The Apse of Notre-Dame, Paris
Charles Meryon
An item at Metropolitan Museum of Art
Meryon was the first nineteenth-century French etcher to make the Parisian cityscape his primary focus. This is the final preparatory drawing that he made for an etching of the same title (29.107.103; 57.531.5; 67.630.25; 17.3.414), as part of his suite of twenty-two prints entitled "Eaux-fortes sur Paris" (Etching on Paris). With a precise graphite line, Meryon details all that compositional elements of his design and he remained faithful to it in translating the drawing to the etching plate. Executed approximately midway through a twenty-year restoration of Notre Dame, the work gives little indication of the renovation underway. It shows the cathedral as it looked prior to the completion of the spire in 1859.
Drawings and Prints
An exhibit at Metropolitan Museum of Art
The Department’s vast collection of works on paper comprises approximately 21,000 drawings, 1.2 million prints, and 12,000 illustrated books created in Europe and the Americas from about 1400 to the present day.
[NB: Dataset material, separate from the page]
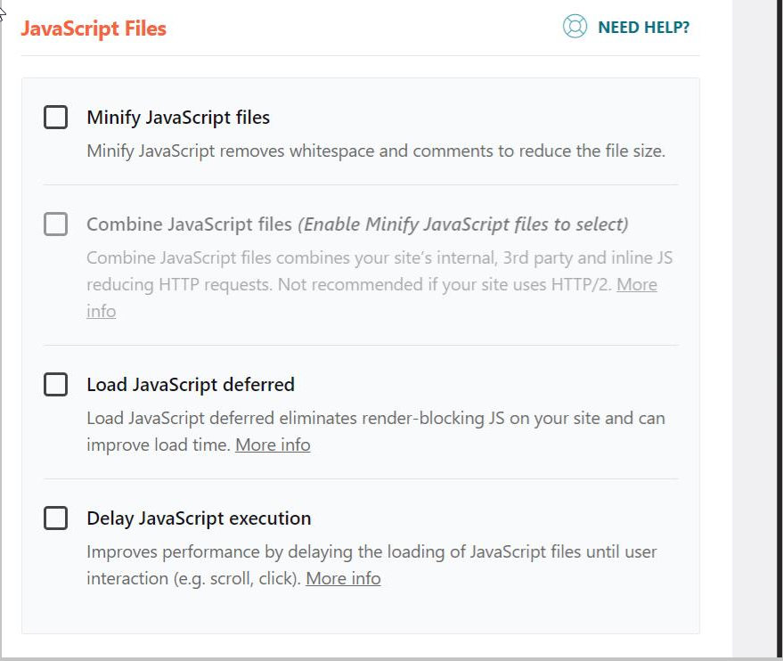Click the Minify JavaScript whitespace description text
The image size is (783, 661).
pyautogui.click(x=375, y=151)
Since its foundation in 1916, the Department has been committed to collecting a wide range of works on paper, which includes both pieces that are incredibly rare and lauded for their aesthetic appeal, as well as material that is more popular, functional, and ephemeral. The broad scope of the department’s collecting encourages questions of connoisseurship as well as those pertaining to function and context, and demonstrates the vital role that prints, drawings, and illustrated books have played throughout history.